*Goal of the exercise:* What I need is an exact repeat of the lines from the one with "Instruction: Open the Transition tab" through the end of the listing below. Leave out every picture.
-------
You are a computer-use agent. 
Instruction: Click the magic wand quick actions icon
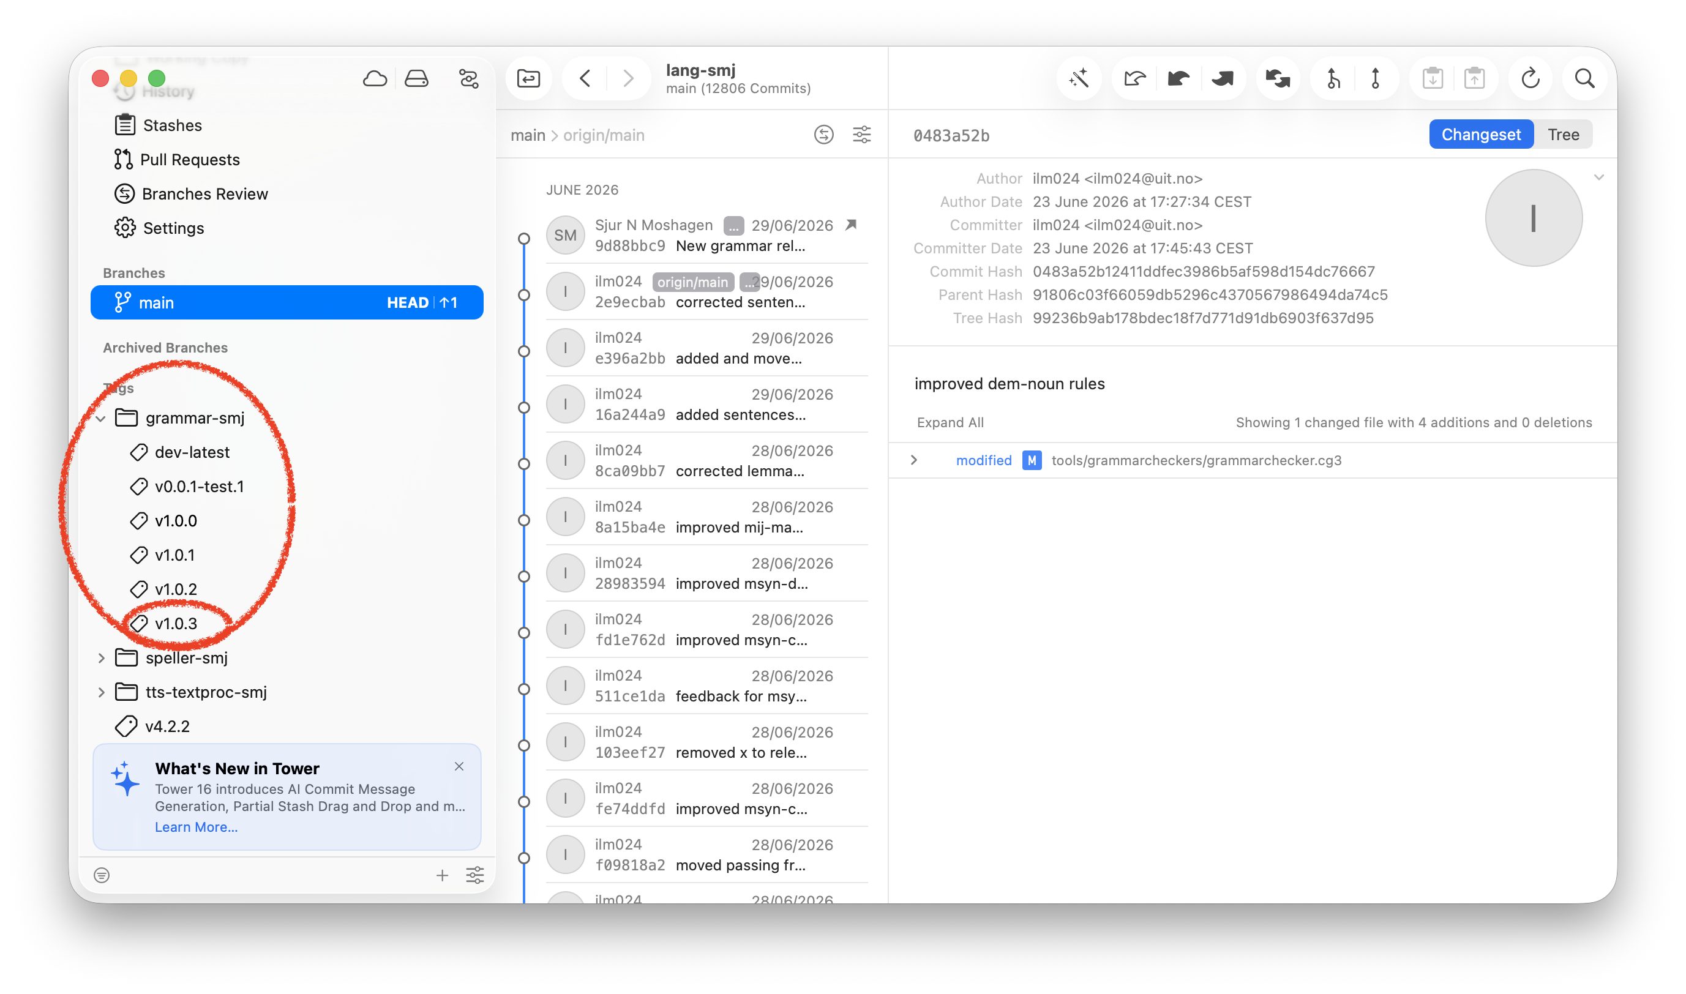[x=1078, y=79]
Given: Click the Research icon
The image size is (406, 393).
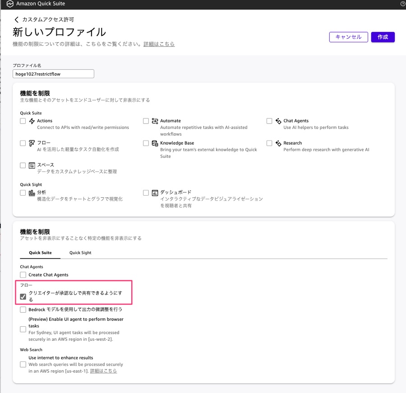Looking at the screenshot, I should 278,143.
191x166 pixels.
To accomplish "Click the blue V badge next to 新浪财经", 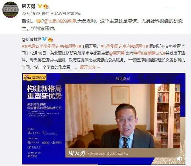I will click(44, 39).
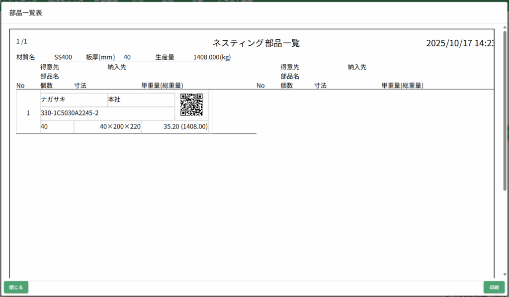
Task: Click row number 1 in the No column
Action: (x=28, y=113)
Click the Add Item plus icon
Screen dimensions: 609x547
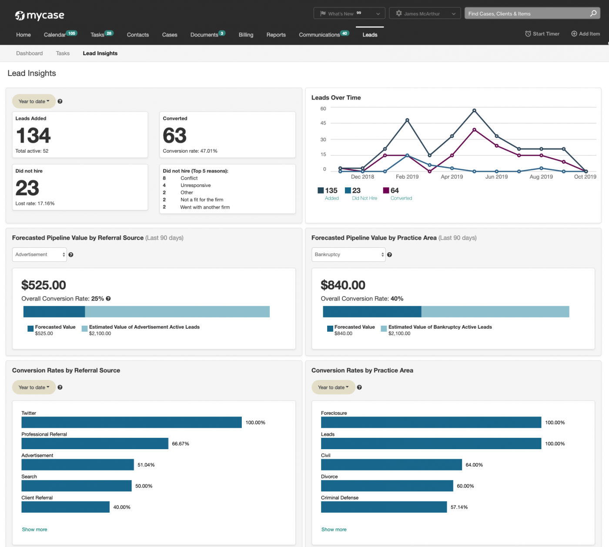pos(574,33)
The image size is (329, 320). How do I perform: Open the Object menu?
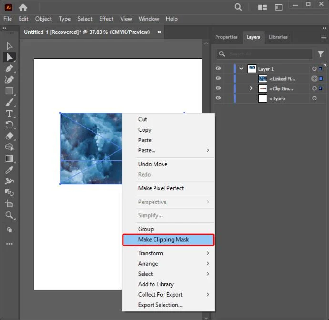coord(43,19)
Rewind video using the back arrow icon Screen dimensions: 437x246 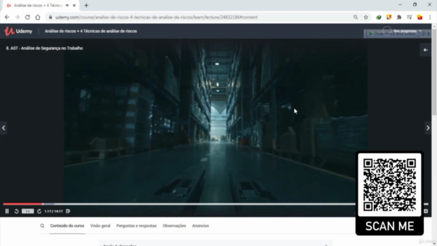pos(16,211)
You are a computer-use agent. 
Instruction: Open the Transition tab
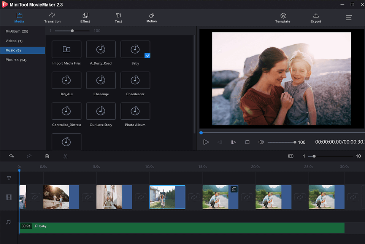click(x=52, y=18)
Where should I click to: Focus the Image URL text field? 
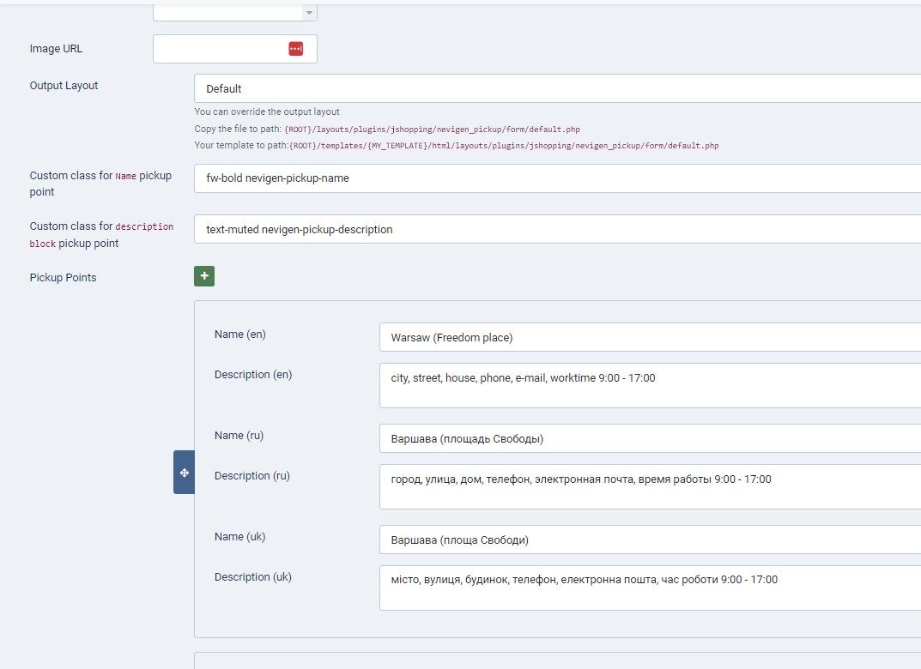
-------
*Result of the exercise:*
Instruction: Open the Transition tab
click(x=52, y=18)
Where should I click to: Focus the Image URL text field? 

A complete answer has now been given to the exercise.